▶ [Problem statement]: From the line containing "This screenshot has height=613, width=725." to the end of the listing, write out every line exactly; leave out everything else.

__________________________________________________

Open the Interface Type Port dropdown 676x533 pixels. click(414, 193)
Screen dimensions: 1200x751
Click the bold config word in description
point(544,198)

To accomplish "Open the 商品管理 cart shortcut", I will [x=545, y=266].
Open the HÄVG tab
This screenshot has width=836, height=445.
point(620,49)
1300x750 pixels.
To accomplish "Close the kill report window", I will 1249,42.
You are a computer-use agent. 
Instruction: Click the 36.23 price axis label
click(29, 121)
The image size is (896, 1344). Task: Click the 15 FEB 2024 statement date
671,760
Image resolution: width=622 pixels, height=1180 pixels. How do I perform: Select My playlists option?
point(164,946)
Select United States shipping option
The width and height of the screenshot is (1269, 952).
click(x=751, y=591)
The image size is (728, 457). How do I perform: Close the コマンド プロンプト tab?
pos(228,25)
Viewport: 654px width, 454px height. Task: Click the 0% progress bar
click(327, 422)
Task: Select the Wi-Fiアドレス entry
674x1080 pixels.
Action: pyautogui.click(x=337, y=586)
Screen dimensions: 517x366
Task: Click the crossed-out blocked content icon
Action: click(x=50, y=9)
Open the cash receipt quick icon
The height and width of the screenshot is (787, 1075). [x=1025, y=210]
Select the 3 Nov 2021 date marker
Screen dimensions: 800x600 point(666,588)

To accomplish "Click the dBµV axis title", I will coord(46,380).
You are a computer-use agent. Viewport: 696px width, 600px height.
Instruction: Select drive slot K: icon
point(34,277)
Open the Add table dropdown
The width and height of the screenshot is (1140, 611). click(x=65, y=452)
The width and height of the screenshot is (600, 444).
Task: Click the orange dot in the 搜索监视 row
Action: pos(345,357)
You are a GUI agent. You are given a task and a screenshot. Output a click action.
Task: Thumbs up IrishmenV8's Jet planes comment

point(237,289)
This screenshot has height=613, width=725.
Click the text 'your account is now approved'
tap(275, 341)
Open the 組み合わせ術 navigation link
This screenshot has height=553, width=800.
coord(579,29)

__________________________________________________

▶ [Task result]:
This screenshot has height=613, width=725.
Click the text 'your account is now approved'
tap(275, 341)
Open the 組み合わせ術 navigation link
This screenshot has height=553, width=800.
coord(579,29)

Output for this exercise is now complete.